→ **PROBLEM REQUIREMENTS**
Type the entries out once more. Match them exactly.

→ **INPUT DATA**
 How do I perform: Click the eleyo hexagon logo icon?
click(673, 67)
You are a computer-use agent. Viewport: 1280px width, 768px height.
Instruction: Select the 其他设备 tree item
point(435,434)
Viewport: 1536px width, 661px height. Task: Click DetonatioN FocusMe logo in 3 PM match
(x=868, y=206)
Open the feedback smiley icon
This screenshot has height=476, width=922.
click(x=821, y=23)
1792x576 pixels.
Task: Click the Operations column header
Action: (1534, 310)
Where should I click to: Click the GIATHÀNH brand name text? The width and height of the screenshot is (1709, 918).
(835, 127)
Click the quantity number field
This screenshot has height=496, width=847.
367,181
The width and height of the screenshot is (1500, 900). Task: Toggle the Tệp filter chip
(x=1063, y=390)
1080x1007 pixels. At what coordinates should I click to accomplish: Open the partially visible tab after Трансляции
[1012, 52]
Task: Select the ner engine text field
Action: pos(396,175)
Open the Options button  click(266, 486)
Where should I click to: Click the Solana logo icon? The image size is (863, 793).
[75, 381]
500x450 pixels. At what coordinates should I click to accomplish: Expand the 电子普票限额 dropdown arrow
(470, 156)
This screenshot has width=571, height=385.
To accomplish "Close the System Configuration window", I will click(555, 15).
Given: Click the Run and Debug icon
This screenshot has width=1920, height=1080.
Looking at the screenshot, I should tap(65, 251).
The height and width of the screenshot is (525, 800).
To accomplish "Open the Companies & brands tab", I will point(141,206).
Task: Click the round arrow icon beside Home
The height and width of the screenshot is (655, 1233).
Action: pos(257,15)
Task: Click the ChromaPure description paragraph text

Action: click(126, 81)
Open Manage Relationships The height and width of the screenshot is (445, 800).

→ **SOLUTION TO THIS TASK**
 How do I perform: Click the eleyo hexagon logo icon?
click(673, 67)
You are a computer-use agent. Viewport: 1280px width, 768px height.
Instruction: Select the 其他设备 tree item
point(435,434)
Viewport: 1536px width, 661px height. Task: Click DetonatioN FocusMe logo in 3 PM match
(x=868, y=206)
Open the feedback smiley icon
This screenshot has height=476, width=922.
click(x=821, y=23)
1792x576 pixels.
Task: Click the Operations column header
Action: (1534, 310)
Where should I click to: Click the GIATHÀNH brand name text? The width and height of the screenshot is (1709, 918).
(835, 127)
Click the quantity number field
This screenshot has height=496, width=847.
367,181
The width and height of the screenshot is (1500, 900). Task: Toggle the Tệp filter chip
(x=1063, y=390)
1080x1007 pixels. At what coordinates should I click to accomplish: Open the partially visible tab after Трансляции
[1012, 52]
Task: Select the ner engine text field
Action: pos(396,175)
Open the Options button  click(266, 486)
Where should I click to: Click the Solana logo icon? The image size is (863, 793).
[75, 381]
500x450 pixels. At what coordinates should I click to accomplish: Expand the 电子普票限额 dropdown arrow
(470, 156)
This screenshot has width=571, height=385.
To accomplish "Close the System Configuration window", I will click(555, 15).
Given: Click the Run and Debug icon
This screenshot has width=1920, height=1080.
Looking at the screenshot, I should tap(65, 251).
The height and width of the screenshot is (525, 800).
To accomplish "Open the Companies & brands tab", I will point(141,206).
Task: Click the round arrow icon beside Home
The height and width of the screenshot is (655, 1233).
Action: pos(257,15)
Task: Click the ChromaPure description paragraph text

Action: click(126, 81)
Open Manage Relationships The height and width of the screenshot is (445, 800).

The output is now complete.